**Supplied passage**
## START

On July 5, 2015, De Paz and Granados met at the home De Paz shared with Villanueva and waited for Villanueva to return from a day trip to the beach. When he returned, De Paz told Villanueva that the three of them needed to go out to look for a man who had broken into their house several days earlier. The three went to a park, De Paz "grabbed [Villanueva] from behind," and Granados began stabbing Villanueva with a large green-handled knife. Moments later, De Paz dropped Villanueva, took out a folding knife, and stabbed Villanueva as well. Villanueva died from his injuries.

Afterward Pérez-Vásquez told De Paz that he would be promoted to homeboy for his participation in Villanueva's murder.

E. The Cocaine-Trafficking Operation

In early December 2014, CW-1 asked Pérez-Vásquez and other MS-13 members if they were interested in performing a "protection detail" for drugs being moved from Boston to New Hampshire. Pérez-Vásquez and four other MS-13 members volunteered. On December 8, 2014, a government agent gave the MS-13 members five kilograms of cocaine and they delivered it to another undercover agent in New Hampshire. Each was paid $500 for this work.

## END

**Aim A**
Using the court passage, decide whether each statement agrees with it, and answer yes or no while quoting the words that settle it: (i) both De Paz and Granados stabbed Villanueva; (ii) the cocaine was handed over to someone in Boston; (iii) each MS-13 member received $1,000 for the delivery.
**Aim B**
List every individual that the court passage identifies by a name or a designation.
**Aim C**
According to the court passage, why did Pérez-Vásquez tell De Paz that he would be promoted to homeboy?

**Given information**
## START

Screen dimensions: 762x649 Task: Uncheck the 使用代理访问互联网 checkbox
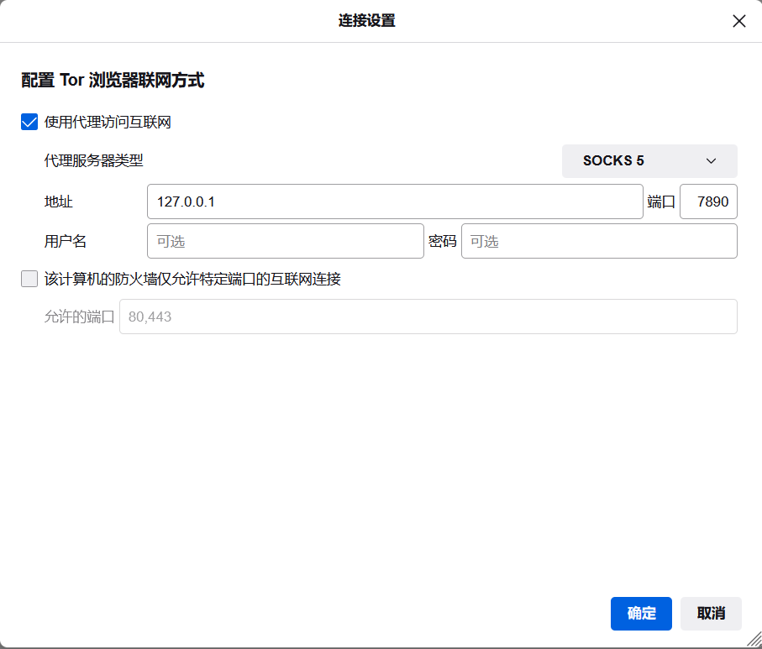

## END

**Correct response A**
(i) Yes: "Granados began stabbing Villanueva with a large green-handled knife" and De Paz "took out a folding knife, and stabbed Villanueva as well."
(ii) No: "they delivered it to another undercover agent in New Hampshire."
(iii) No: "Each was paid $500 for this work."

**Correct response B**
De Paz, Granados, Villanueva, Pérez-Vásquez, CW-1

**Correct response C**
Pérez-Vásquez said De Paz would be promoted to homeboy for his participation in Villanueva's murder.